Chi si fosse trovato nel giorno prestabilito, per puro caso o per passaparola, nel distretto di Kurtuluş, a Istanbul, a pochi passi da Piazza Taksim, e nei pressi del campo di calcio di Feriköy, avrebbe potuto assistervi: la Coppa d’Africa di Istanbul. I “Sily National” della Guinea Conarky, i “Super-Eagles” nigeriani, gli “Elefanti” ivoriani, i “Leoni di teranga” senegalesi, i “Leoni indomabili” camerunensi, i “Black Star” ghanesi, ogni squadra con un nome di battaglia, ad indicare una caratteristica della comunità di appartenenza, ciò che ci si aspetta venga espresso sul campo: il calcio come metafora dei rapporti tra le diverse comunità.

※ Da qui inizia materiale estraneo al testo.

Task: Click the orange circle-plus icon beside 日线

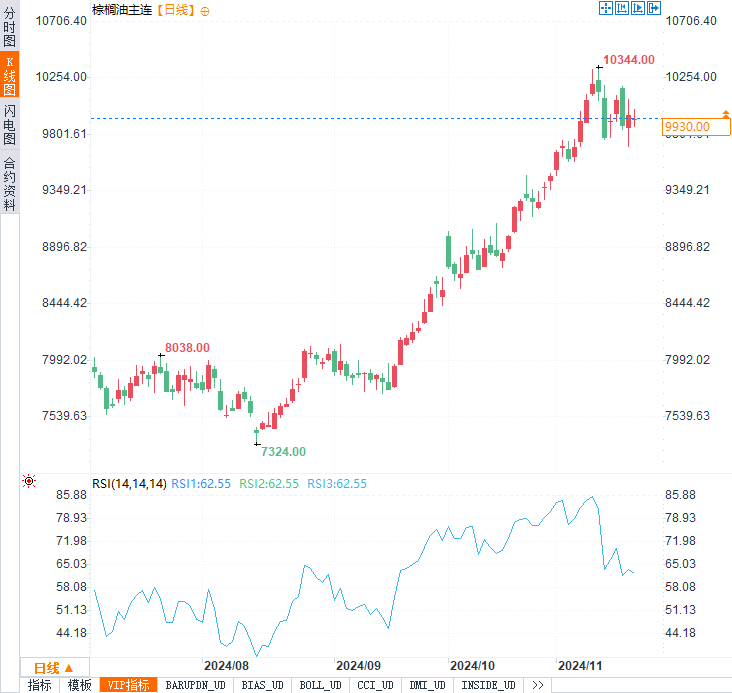Action: [205, 10]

Nato in sordina, come luogo di incontro e socialità per gli immigrati di origine africana, il torneo è diventato col tempo un vero e proprio evento cittadino, coperto dai media e visitato dai talent scout (tanto che l’edizione 2015 del torneo si è aperta col fischio d’inizio dell’arbitro internazionale Cüneyt Çakır). Gli spalti sono stracolmi, i giocatori sul campo danno tutto loro stessi, un occhio alla palla e uno alle gradinate, nella speranza che in mezzo alle facce nere degli spettatori si nasconda quella più pallida dell’impresario in incognito di qualche società calcistica turca. È per lui che i giocatori si allenano tutto l’anno nei campetti sparsi per la città.

Tra gli atleti viaggia di bocca in bocca la leggenda del migrante-calciatore che ce l’ha fatta, quello ingaggiato da un club turco di cui nessuno ricorda il nome. Alcuni lo ricordano maliano, ma, chissà, forse si tratta invece di Gideon Adinoy Sani, classe 1990 e un viaggio che l’ha portato da Lagos a internet, perché Sani ce l’ha fatta e quindi ha una scheda con la sua carriera sui siti web sportivi. Sani era partito insieme ad altri promettenti calciatori e ad un agente: a Istanbul un provino tutto sommato andato bene, ma la squadra turca richiedeva i documenti in regola e non il semplice visto turistico. Niente da fare. Poi il visto è scaduto e l’agente se n’è andato, ma Sani e un suo compagno hanno deciso lo stesso di rimanere irregolari in Turchia. Il torneo al Feriköy è la sua svolta: un primo ingaggio coi dilettanti dell’Izmirspor che l’hanno portato a un contratto di tre anni con la squadra di serie B Akhisar Belediyespor e a matrimonio utile per ottenere il permesso di soggiorno: perché nessun club, comunque, ti offre un contratto se non sei a posto coi documenti.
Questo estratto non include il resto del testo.